:: Written request A ::
Please reproduce the rows from the one containing "Kew Gardens (50, 1968)" down through the one containing "Home (549, 285)", substituting "Bayside" for "Maspeth" and changing nothing else.

:: Passage provided ::
====================
I would like to attend this topic that Jerome has proposed. Studying the 
kernel is a deep personal interest in addition to my career focus, and it 
would be a rare privilege to work directly with some of you to converge 
on some nice, clean designs for the kernel and these "new" 
(page-fault-capable) devices that we have now. Here's what I can bring to 
the discussion:

a) An NVIDIA perspective on, and experience with, using the HMM patchset, 
versions 1-15, at the device driver level. In addition to working on the 
nvidia-uvm.ko driver (which handles CPU and GPU page faulting) since its 
inception, I've also helped develop and maintain various facets of our GPU 
device driver for Linux, for the last 9 years.

As a semi-relevant aside, our company is allocating engineering time, 
including mine, for long-term kernel projects such as this one. We want to 
participate in maintaining and improving the kernel. I find that highly 
encouraging and I hope others do, too. Times really are changing.

b) Some thoughts about the dividing line between core kernel and drivers.
====================
:: Given data ::

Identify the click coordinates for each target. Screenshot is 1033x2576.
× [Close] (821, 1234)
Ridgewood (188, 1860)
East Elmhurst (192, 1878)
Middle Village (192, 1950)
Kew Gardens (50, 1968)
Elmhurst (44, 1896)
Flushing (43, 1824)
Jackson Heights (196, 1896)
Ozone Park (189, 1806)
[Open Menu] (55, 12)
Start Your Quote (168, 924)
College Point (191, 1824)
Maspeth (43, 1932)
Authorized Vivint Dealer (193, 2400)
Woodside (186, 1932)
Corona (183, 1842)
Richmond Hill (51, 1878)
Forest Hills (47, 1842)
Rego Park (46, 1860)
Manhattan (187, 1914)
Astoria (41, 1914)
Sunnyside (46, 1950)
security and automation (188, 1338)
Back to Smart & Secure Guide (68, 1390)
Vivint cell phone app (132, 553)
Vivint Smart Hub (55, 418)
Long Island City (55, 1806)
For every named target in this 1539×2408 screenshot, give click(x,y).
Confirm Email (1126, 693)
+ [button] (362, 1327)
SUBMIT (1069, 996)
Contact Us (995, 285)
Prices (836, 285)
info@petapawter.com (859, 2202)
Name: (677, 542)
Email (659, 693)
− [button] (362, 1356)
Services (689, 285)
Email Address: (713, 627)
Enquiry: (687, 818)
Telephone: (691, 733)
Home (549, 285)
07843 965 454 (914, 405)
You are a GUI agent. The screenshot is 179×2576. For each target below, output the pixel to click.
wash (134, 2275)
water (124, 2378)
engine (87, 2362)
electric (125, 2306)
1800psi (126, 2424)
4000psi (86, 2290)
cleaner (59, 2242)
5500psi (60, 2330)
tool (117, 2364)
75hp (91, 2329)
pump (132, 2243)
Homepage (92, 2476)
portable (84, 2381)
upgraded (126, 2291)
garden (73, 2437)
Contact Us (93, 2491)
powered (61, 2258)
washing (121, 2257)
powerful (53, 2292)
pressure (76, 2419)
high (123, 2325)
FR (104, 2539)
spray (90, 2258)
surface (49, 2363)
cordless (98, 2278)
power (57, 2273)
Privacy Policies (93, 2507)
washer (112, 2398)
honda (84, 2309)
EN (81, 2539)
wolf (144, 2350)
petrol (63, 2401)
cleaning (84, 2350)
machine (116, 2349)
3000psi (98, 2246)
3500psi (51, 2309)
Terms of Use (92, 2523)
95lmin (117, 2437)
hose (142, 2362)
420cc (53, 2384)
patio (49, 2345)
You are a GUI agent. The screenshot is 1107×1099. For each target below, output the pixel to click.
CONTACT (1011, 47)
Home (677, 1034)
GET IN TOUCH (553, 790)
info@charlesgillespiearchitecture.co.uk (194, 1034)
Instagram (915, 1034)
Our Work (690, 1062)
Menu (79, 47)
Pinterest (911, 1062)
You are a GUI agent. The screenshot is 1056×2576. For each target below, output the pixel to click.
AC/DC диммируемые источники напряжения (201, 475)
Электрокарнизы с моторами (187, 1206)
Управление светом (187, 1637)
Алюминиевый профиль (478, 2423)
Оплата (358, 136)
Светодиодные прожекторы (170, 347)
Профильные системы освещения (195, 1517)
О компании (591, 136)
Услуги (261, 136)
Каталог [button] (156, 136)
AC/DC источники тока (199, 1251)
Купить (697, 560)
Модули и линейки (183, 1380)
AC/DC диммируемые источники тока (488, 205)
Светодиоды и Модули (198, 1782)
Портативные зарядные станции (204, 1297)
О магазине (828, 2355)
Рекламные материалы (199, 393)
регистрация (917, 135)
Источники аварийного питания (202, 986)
====================
:: Written request B ::
In the kernel topic message, how long has the writer helped develop and maintain the company's GPU device driver for Linux?

:: Full solution A ::
Kew Gardens (50, 1968)
Elmhurst (44, 1896)
Flushing (43, 1824)
Jackson Heights (196, 1896)
Ozone Park (189, 1806)
[Open Menu] (55, 12)
Start Your Quote (168, 924)
College Point (191, 1824)
Bayside (43, 1932)
Authorized Vivint Dealer (193, 2400)
Woodside (186, 1932)
Corona (183, 1842)
Richmond Hill (51, 1878)
Forest Hills (47, 1842)
Rego Park (46, 1860)
Manhattan (187, 1914)
Astoria (41, 1914)
Sunnyside (46, 1950)
security and automation (188, 1338)
Back to Smart & Secure Guide (68, 1390)
Vivint cell phone app (132, 553)
Vivint Smart Hub (55, 418)
Long Island City (55, 1806)
For every named target in this 1539×2408 screenshot, give click(x,y).
Confirm Email (1126, 693)
+ [button] (362, 1327)
SUBMIT (1069, 996)
Contact Us (995, 285)
Prices (836, 285)
info@petapawter.com (859, 2202)
Name: (677, 542)
Email (659, 693)
− [button] (362, 1356)
Services (689, 285)
Email Address: (713, 627)
Enquiry: (687, 818)
Telephone: (691, 733)
Home (549, 285)

:: Full solution B ::
For the last 9 years.